PROBLEM DETAILS
The full data, repeated exactly, is the only answer needed.

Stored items
· · · · ·

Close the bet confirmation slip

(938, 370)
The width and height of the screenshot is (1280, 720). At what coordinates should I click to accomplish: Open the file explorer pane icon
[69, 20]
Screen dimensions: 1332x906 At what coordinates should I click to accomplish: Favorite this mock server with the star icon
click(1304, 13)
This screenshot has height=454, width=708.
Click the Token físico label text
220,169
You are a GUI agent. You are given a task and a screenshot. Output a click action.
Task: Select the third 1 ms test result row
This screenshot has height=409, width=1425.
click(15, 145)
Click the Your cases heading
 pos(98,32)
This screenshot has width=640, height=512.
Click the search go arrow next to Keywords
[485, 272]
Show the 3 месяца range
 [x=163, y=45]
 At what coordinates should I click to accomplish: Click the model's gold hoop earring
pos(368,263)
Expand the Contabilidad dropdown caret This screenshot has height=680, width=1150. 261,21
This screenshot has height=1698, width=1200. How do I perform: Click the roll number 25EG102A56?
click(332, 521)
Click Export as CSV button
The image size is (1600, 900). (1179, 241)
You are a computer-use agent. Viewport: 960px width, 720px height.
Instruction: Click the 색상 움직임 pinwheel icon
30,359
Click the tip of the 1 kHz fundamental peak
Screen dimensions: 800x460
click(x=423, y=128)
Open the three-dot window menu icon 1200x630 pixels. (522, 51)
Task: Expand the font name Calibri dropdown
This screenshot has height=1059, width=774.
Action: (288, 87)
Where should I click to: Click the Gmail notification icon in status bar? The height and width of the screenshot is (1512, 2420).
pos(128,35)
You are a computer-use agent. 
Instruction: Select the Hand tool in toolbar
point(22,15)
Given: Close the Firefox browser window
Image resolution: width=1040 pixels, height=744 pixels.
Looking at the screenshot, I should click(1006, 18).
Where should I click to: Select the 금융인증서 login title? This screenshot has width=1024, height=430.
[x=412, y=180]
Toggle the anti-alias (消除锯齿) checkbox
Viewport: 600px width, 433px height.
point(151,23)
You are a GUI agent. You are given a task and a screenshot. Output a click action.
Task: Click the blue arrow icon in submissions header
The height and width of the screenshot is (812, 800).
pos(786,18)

· · · · ·

OUTPUT FOR THIS EXERCISE
Close the bet confirmation slip

(938, 370)
The width and height of the screenshot is (1280, 720). At what coordinates should I click to accomplish: Open the file explorer pane icon
[69, 20]
Screen dimensions: 1332x906 At what coordinates should I click to accomplish: Favorite this mock server with the star icon
click(1304, 13)
This screenshot has height=454, width=708.
Click the Token físico label text
220,169
You are a GUI agent. You are given a task and a screenshot. Output a click action.
Task: Select the third 1 ms test result row
This screenshot has height=409, width=1425.
click(15, 145)
Click the Your cases heading
 pos(98,32)
This screenshot has width=640, height=512.
Click the search go arrow next to Keywords
[485, 272]
Show the 3 месяца range
 [x=163, y=45]
 At what coordinates should I click to accomplish: Click the model's gold hoop earring
pos(368,263)
Expand the Contabilidad dropdown caret This screenshot has height=680, width=1150. 261,21
This screenshot has height=1698, width=1200. How do I perform: Click the roll number 25EG102A56?
click(332, 521)
Click Export as CSV button
The image size is (1600, 900). (1179, 241)
You are a computer-use agent. Viewport: 960px width, 720px height.
Instruction: Click the 색상 움직임 pinwheel icon
30,359
Click the tip of the 1 kHz fundamental peak
Screen dimensions: 800x460
click(x=423, y=128)
Open the three-dot window menu icon 1200x630 pixels. (522, 51)
Task: Expand the font name Calibri dropdown
This screenshot has height=1059, width=774.
Action: (288, 87)
Where should I click to: Click the Gmail notification icon in status bar? The height and width of the screenshot is (1512, 2420).
pos(128,35)
You are a computer-use agent. 
Instruction: Select the Hand tool in toolbar
point(22,15)
Given: Close the Firefox browser window
Image resolution: width=1040 pixels, height=744 pixels.
Looking at the screenshot, I should click(1006, 18).
Where should I click to: Select the 금융인증서 login title? This screenshot has width=1024, height=430.
[x=412, y=180]
Toggle the anti-alias (消除锯齿) checkbox
Viewport: 600px width, 433px height.
point(151,23)
You are a GUI agent. You are given a task and a screenshot. Output a click action.
Task: Click the blue arrow icon in submissions header
The height and width of the screenshot is (812, 800).
pos(786,18)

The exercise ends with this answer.